その様子に優李は苦笑すると、本を閉じて元の場所にしまいながら言った。
「アンドレ、CDかけていいぞ。聴きたいのだろう?ジョス・レイス。」
「いや、そういう訳じゃ・・・」
「別にいい。私も好きだからな。それにしても、お前は本当にジョス・レイス フリークだな。」
優李は本棚から勇に視線を移すと面白そうに彼を見たが、すぐにまた本棚を向いた。
「オスカル、おれフリークじゃないよ。」
「では、あれは何だ?私がジョス・レイスを口ずさむと、いつも聴きたそうにするぞ。携帯の着信音といい、寮の部屋の壁のいたる所には・・・・ジョス・レイスのポスターが張ってあるのだろう?」
優李は本の背表紙に指先をなぞらせて探しながら言った。
「1枚も張ってない!おれはジョス・レイスの歌が好きなだけだ。だから・・・」
「それよりCDかけてくれないか。私も聴きたい。そうだな・・・」 彼女は探す指を暫し止めると 「『ザ ボディセッションズ』 がいい。」 と言った。
仕方なく勇はCDを探すとそれをかけた。部屋にはジョス・レイスの声が流れた。



Your eyes reflected the only her figure
You need only her,don't you ?

瞳に映るのは彼女だけ
彼女の他に何もいらないとでも思っているの?



「やはり愛している人の声の方がいいだろう?アンドレ。

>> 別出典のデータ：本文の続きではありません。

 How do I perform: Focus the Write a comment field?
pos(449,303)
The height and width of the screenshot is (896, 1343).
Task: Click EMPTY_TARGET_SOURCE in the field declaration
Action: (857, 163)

」
勇を見ず、優李は言った。それに対し勇は不機嫌に答えた。
「だから!愛してなんかいない。ジョスは一番好きな声と似てるから好きなだけだ。」
優李は本を探す指を止めると怪訝そうに勇を見た。
「一番好きな声?」
「だ・・・だから!こう・・・あるだろう?こういう声がいいなって、理想の声みたいなのが!」
「そんなものはない。」
優李はきっぱり言い切ったので勇は慌てた。
「お、おれは・・・あるんだよ!ジョスみたいに低くてそれでいて柔らかくて優しくて、だけどもっと抑えた低い声でおまえの声みたいに・・・」
勇は気づいて黙り込んだ。優李は勇を不思議そうに見つめた。
背後にジョス・レイスの声が流れる。



You need no words
She will be yours only if you smile at her
You smile me with gently eyes, but the eyes doesn't reflect my figure

言葉はいらない
微笑むだけで彼女はあなたのもの
私にも優しい瞳で微笑んでくれるけど 瞳に映るのは私じゃない



優李は突然嬉しそうに笑った。
「な・・・なんだよ?」
「今映っているのは私だけだ。」
優李はそれだけ言うと再び本棚に向かって、今流れている曲を歌いながら本を探し始めた。その声はジョス・レイスのそれと重なったが、勇の耳には優李の声だけしか聞こえなかった。
彼は優李の歌うのを聞きながら、本を探す彼女の後姿だけを黙って見つめた。